(Stored items)
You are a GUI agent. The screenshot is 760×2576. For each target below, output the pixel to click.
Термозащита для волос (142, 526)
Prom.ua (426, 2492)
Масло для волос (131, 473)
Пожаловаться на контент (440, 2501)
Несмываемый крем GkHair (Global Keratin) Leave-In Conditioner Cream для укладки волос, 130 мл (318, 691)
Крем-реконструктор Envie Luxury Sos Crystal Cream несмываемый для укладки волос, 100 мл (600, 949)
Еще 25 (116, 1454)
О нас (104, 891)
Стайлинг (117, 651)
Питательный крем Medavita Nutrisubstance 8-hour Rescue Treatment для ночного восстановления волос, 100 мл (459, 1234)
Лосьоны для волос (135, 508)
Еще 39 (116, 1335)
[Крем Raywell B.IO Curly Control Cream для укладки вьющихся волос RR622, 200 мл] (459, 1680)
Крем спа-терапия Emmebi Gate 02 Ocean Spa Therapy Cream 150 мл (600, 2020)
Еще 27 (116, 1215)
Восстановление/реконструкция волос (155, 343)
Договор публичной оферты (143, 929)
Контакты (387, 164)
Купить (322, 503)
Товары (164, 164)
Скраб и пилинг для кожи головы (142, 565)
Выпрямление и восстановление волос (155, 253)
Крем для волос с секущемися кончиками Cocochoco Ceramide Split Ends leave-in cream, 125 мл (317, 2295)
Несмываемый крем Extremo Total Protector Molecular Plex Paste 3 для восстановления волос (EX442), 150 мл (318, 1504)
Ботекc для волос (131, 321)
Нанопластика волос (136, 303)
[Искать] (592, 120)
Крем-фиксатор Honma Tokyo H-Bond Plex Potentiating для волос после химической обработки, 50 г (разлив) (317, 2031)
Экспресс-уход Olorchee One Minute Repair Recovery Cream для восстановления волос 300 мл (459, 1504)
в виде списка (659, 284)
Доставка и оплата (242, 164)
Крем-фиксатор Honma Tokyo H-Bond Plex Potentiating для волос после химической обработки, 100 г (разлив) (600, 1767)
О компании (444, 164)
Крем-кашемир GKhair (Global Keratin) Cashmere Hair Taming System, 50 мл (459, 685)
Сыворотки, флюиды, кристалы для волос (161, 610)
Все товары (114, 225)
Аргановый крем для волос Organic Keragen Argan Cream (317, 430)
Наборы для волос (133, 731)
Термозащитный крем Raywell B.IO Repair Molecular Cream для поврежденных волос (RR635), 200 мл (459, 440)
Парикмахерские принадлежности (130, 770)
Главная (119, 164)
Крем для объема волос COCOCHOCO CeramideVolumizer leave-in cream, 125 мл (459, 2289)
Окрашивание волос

Assigned task: Retype exactly the lines of the data above, starting at its first line and finishing with the line that has "Несмываемый крем GkHair" in it.

Answer to this problem:
You are a GUI agent. The screenshot is 760×2576. For each target below, output the pixel to click.
Термозащита для волос (142, 526)
Prom.ua (426, 2492)
Масло для волос (131, 473)
Пожаловаться на контент (440, 2501)
Несмываемый крем GkHair (Global Keratin) Leave-In Conditioner Cream для укладки волос, 130 мл (318, 691)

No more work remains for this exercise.